Cold War Rewind (Have Phantom Submarines Come Back to Haunt Sweden?)
A drama worthy of the worst periods of tension during the post-WW2 standoff between the Soviet Union and the West has been unfolding in the Baltic, for Sweden has revealed it is hunting a mystery vessel.
It really is an extraordinary case of Cold War rewind, plunging the Swedes right back into a nightmare they hoped to have left far behind. During the 1980s the issue of foreign submarines allegedly making forays into its waters became intensely political for Sweden. It even stoked paranoia of forces within the country itself favouring one side or the other in the East-West confrontation.
HSwMS Nykoping, a Visby Class corvette of the Royal Swedish Navy, a type of Anti-Submarine Warfare (ASW) capable vessel said to have been searching for the mystery submarine. Nykoping is pictured here sailing in shallow coastal waters off Karlskrona. Photo: Guy Toremans.
Despite Swedish military forces stopping just short of an all-out public accusation that this new intruder is a Russian, nobody would be surprised if it is a Baltic Fleet submarine. The Kremlin has already sent its aircraft to spy on Western maritime exercises in the Baltic and surface warships to shadow them closely, so why not submarines to keep an eye on the Swedes or NATO?
Swedish officials have admitted they are looking for something in a massive “intelligence operation” but are denying a submarine hunt as such. They do say that a radio message in Russian was picked up on a frequency normally used for submarine distress calls.
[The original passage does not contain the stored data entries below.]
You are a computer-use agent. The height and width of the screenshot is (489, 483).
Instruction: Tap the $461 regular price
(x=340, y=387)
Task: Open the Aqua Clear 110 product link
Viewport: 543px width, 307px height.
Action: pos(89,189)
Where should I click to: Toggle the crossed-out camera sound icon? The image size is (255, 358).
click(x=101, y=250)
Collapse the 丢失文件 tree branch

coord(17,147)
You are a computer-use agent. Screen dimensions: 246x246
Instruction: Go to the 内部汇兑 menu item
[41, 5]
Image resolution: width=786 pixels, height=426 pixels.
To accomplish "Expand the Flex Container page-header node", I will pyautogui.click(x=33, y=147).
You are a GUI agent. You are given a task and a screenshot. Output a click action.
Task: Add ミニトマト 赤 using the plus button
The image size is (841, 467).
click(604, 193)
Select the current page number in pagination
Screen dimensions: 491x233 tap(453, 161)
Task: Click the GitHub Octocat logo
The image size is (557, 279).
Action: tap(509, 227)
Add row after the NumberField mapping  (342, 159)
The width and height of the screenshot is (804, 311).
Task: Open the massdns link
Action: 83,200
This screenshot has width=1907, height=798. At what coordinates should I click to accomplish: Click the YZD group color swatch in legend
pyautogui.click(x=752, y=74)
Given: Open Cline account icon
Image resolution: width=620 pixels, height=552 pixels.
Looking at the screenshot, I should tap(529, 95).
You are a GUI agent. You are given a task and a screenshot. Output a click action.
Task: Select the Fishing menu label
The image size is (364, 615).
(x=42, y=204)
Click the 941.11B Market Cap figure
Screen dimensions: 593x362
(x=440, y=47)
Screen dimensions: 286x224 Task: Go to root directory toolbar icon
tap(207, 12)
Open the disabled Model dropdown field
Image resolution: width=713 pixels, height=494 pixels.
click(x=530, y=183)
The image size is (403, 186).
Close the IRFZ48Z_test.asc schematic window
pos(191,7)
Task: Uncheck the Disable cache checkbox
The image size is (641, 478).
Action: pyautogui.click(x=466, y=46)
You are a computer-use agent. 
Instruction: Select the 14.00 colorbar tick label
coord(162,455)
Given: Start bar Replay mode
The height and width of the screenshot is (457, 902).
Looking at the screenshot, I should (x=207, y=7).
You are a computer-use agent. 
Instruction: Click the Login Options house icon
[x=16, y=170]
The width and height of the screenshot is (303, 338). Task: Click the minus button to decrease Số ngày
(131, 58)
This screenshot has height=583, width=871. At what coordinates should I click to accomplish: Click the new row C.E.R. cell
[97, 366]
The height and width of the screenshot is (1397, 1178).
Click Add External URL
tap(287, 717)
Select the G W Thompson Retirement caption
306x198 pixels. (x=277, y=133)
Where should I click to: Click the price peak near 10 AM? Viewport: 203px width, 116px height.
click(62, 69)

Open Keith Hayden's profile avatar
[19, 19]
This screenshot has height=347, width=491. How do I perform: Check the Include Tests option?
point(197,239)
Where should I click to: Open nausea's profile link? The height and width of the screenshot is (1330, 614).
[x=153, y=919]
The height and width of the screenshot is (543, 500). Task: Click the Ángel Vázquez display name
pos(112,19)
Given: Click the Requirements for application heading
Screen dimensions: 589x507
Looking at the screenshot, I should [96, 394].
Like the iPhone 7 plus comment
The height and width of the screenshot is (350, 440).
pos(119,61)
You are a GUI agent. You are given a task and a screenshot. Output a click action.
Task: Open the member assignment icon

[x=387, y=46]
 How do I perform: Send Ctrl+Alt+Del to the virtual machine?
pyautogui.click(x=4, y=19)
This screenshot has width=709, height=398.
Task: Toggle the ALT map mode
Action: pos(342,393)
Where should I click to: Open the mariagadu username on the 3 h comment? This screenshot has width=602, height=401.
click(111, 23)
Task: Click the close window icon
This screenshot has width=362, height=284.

At the time of writing the Swedes claim to have detected evidence of submarine activity three times – and the Swedish Defence Ministry has published images of a small, dark shape moving on the surface close inshore. There are even supposed sightings of dark figures wading ashore.
An image released by the Swedish military, which was taken by an amateur photographer. It supposedly shows a mystery craft making a wake close inshore to Sweden. It has been speculated this may be a surfaced mini submarine. Photo: Swedish Defence Ministry.
Moscow has denied there is anything unusual going on, besides the usual operating patterns of Russian Navy submarines, and there are no emergencies to report. If it is a conventional Russian submarine, then it is likely to be an elderly Kilo Class boat. Even in the Cold War the Baltic Fleet did not get receive front line submarine types – the top models were, and remain, reserved for the Northern and Pacific fleets.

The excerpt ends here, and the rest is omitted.